One day, when I was about seven or eight, Mr. Engel took me on a road trip to Sussex County. He collected and studied rocks and minerals and so he took me to the Franklin Mine. He also took me to the Gingerbread Castle in Hamburg and bought me lunch. I think we also had other outings but the trip to Franklin and Hamburg is the one that I remember best.
The Engels’s daughter Evelyn was married and had a son, Billy. One of Billy’s favorite activities when he came to visit was to sneak into the corner grocery store, which we knew as Cavvie’s, and see how far we could get by crawling around the store behind the counters and display cases before the proprietor caught us. He would then come after us with the grasping tool that he used to reach the cans and boxes on the high shelves. I don’t recall him ever catching us; I don’t know that he tried very hard and I don’t know what he would have done if he had caught us.
I can’t remember a lot of contact with the Engels during junior high school and high school. Mrs. Engel died at some point during those years but I was oblivious to it. I think it shook Mom up a bit. Mom’s own mother had died in the 1940s and I think she cherished Mrs. Engel as someone whom she could trust and confide in. Some time after Mrs. Engel died Mr. Engle hired a housekeeper, although I remember very little about her. My brothers probably remember more.

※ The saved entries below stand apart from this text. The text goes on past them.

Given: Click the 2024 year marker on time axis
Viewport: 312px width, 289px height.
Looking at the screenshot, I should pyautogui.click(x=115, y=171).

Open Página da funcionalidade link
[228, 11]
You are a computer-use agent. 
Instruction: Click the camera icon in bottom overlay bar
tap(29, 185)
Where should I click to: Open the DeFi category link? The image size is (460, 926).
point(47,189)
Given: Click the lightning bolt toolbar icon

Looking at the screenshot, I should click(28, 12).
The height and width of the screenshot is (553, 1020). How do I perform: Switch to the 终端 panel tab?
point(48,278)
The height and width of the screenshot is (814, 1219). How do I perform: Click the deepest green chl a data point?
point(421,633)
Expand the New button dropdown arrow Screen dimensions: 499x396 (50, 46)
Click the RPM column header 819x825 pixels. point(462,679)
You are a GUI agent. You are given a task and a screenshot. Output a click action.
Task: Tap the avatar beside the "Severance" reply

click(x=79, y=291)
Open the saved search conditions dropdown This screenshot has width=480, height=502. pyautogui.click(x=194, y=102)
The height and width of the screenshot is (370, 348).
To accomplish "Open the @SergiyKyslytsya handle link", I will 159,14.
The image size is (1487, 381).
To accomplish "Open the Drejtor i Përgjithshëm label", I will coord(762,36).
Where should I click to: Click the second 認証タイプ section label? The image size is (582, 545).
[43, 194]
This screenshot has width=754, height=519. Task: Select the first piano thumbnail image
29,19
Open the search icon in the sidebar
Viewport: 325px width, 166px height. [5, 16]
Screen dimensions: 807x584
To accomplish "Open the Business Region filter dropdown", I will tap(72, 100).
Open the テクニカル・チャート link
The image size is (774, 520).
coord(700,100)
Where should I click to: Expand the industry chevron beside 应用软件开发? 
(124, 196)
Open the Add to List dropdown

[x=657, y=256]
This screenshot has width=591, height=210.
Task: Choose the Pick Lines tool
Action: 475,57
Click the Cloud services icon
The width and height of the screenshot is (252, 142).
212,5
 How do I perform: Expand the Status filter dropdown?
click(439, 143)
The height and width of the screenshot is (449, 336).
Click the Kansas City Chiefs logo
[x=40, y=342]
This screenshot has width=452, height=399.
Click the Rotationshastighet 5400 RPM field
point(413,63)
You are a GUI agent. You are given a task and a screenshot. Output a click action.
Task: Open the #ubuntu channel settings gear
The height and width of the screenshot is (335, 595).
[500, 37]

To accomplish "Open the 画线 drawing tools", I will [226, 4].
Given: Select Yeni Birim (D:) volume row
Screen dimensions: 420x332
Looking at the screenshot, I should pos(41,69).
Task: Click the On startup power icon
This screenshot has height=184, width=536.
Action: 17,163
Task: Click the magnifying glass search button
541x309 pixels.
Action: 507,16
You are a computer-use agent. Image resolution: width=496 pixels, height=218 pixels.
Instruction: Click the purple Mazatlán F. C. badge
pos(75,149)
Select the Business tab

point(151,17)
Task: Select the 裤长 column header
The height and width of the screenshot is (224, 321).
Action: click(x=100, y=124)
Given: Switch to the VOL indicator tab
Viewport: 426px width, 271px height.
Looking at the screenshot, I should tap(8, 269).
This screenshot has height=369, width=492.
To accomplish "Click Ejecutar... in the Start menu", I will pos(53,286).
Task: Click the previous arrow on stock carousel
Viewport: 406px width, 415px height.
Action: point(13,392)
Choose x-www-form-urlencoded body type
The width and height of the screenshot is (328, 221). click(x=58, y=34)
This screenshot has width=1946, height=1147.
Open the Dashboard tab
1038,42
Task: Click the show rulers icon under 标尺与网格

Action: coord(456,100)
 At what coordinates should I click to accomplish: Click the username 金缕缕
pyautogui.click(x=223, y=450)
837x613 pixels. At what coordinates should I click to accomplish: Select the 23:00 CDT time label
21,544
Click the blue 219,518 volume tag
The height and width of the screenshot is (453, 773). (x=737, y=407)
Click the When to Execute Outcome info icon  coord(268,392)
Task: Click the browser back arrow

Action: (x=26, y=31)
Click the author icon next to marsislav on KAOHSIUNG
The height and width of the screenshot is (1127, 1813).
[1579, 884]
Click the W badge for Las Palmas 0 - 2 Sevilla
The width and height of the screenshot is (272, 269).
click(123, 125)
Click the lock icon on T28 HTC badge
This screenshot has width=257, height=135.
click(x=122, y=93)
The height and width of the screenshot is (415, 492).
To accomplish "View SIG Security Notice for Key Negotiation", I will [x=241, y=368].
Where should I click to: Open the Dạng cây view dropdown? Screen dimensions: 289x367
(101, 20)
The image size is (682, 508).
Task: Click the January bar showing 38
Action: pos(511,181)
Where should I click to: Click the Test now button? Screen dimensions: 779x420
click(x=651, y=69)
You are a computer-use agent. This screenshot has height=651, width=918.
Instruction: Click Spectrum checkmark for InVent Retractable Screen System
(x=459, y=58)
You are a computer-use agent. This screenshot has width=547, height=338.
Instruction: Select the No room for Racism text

One weekday when I was in college I was home in the middle of the day. The housekeeper came and rang our door bell in a rather agitated state. Mr. Engel had fallen and was not responding to her attempts to rouse him. I went to the house to see if I could help and found Mr. Engel lying face down on the living room floor. I could find no pulse, however. The police and EMS were called and they confirmed what we suspected. An autopsy determined that he had had a stroke; he was probably already dead when he hit the floor.
I’d like to think that I learned some things from Mr. Engel. He was a good neighbor and friend to my parents and to me and I’m glad that I have these irises to remind me of his generosity.